HeapsIO / hxbit

Haxe Binary serialization and network synchronization library
155 stars 30 forks source link

Sparse Data serialization support. #25

Closed nanjizal closed 6 years ago

nanjizal commented 6 years ago

Is there any support for sparse data serialization where fields are only stored in binary if their state differs from the default value. Sparse may not be the correct term, it's normally a term used in relation to matrices ( and arrays ) which are mostly just 0, and often calculations are limited to populated areas and storage involves storing only populated parts. If you see the section on 'Storing a sparse matrix' https://en.wikipedia.org/wiki/Sparse_matrix

Slight variation on the meaning, I am interested to reduce file sizes by only saving fields that are used, ie vary from null or default value.

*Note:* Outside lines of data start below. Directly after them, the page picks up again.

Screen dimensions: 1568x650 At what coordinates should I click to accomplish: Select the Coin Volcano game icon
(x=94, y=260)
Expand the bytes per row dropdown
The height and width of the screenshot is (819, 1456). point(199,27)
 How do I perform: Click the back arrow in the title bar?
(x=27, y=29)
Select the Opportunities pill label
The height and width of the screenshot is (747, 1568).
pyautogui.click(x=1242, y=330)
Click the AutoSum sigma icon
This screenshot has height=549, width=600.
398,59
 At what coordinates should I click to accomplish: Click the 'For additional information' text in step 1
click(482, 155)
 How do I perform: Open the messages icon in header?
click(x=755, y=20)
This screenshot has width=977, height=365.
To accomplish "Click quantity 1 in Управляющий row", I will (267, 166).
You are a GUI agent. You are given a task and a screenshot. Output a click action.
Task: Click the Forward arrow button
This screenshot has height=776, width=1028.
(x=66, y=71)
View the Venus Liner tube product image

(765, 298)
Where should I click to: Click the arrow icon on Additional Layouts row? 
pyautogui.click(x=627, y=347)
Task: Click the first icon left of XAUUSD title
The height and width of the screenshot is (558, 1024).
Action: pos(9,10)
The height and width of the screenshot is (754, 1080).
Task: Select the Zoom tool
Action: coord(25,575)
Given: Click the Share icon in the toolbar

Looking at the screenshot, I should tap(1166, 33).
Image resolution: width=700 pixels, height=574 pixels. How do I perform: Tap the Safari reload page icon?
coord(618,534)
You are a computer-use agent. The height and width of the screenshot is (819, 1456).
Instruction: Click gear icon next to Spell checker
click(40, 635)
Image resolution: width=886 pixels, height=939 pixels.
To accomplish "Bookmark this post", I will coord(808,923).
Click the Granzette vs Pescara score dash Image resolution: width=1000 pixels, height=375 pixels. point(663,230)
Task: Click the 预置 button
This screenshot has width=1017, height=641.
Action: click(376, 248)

class User implements hxbit.Serializable {
    ...
    // field is set to it's default on reconstruction 
    // and it's value is only serialized if it differs from the default.
    sp:@ public var sparseDataField0 : Array<Int> = [];
    sp:@ public var sparseDataField1 :  Null<Int> = null; 
}

So with a game state if a field is still in it's default you would not serialize that field, as default could be inferred by it's absence. My use case is for storage of triangles generated from SVG or similar, if thier opacity is 1, transformation matrix is unit matrix, and texturePropertiesID are null, I don't want that data to be serialized as when rebuilding that can be deduced. It's always going to be a trade off between filesizes and deserialisation complexity but I think it would be useful to have an option to 'sparse serialize' ( my term for the concept ).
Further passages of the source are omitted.